At one point in LeRoy Gresham’s ministry at Salem, J. Gresham Machen knew of a soon-to-be available church in Norfolk, so he mentioned Loy as a possible candidate to the pastor who was leaving the church. Machen was writing to his former student Stuart “Bill” Hutchison, who was leaving the First Church (P.C.U.S.) to accept the call to the East Liberties Church, Pittsburgh, Pennsylvania (P.C.U.S.A.). Dr. Machen believed that the Norfolk pulpit would be a good fit for Loy, so he presented his case regarding his cousin’s qualifications to Bill.



I have come frequently into contact with his work at Salem, and every contact with it has been an inspiration and a benediction. Though on a smaller scale, it is more like your work at Norfolk than almost anything else I have seen. That is to say, it is the work of a genuine minister of the gospel, who is in full possession of the necessary intellectual and other gifts. I do not believe that a more absolutely unselfish, consecrated man ever entered the ministry than my cousin. To win one soul he will pour forth unstintedly all the treasures of mind and heart that God has given him. And that kind of painstaking work has produced a congregation which it is a joy to see. His position in the whole community, moreover, is a commanding one.…


Why then has he remained so long in a place which … is after all a small town? For two reasons:


First, he absolutely refuses to do anything like candidating. He takes the ground that his great duty is to his own congregation, and that, especially since his work there is so highly blessed of God, he has absolutely no time to spend upon any attempt to seek a larger field.


In the second place, the impression has gotten abroad that he is absolutely determined not to leave Salem. That impression is false. It is true, he has rejected opportunities to go elsewhere, but there were good and special reasons in every case.
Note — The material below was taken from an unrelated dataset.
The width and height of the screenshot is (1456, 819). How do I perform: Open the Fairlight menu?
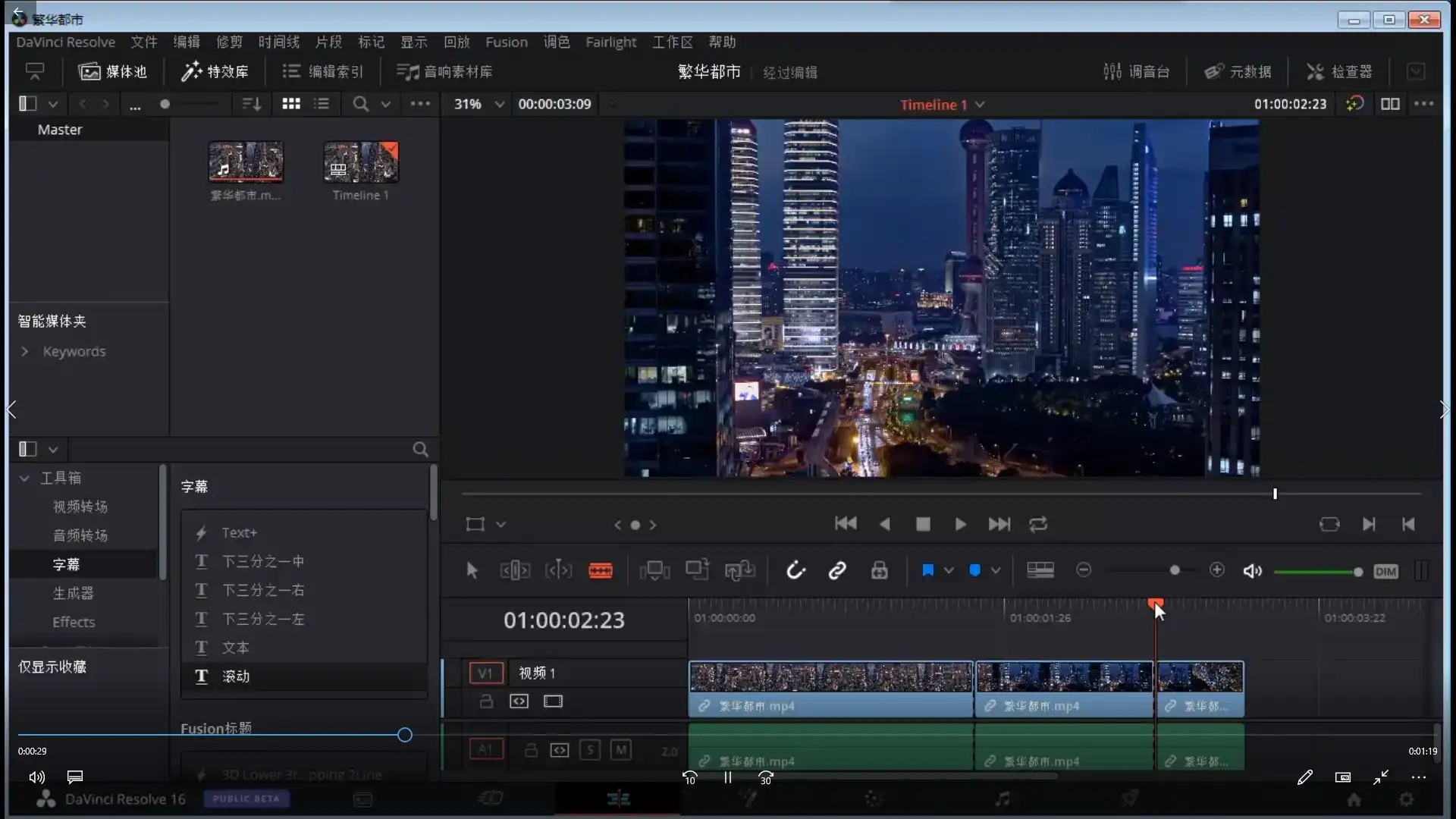610,42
Machen went on to point out that the Salem congregation understood “fully that Loy is far too big a man for his present church. But they think that for some reason he has absolutely determined to stay with them always.” However, at least in Machen’s thinking, there was a possibility of Loy leaving Salem for another call. He commented, “I am sure that Loy will not decline the real call when it comes” (underlining in the original). Dr. Machen taught New Testament in a theological seminary and was often sought for counsel regarding calling the right candidate to the right pulpit, but it appears his exuberance and love for his close-as- a-brother cousin may have gotten the best of him with respect to understanding Loy’s own sense of call and devotion to the Salem congregation. It would appear that Loy believed the “real call” was the one in which he was already ministering, and the efforts of pulpit committees, and even of his own cousin, were simply distractions from his sheep as he continued to shepherd his flock for nearly four decades.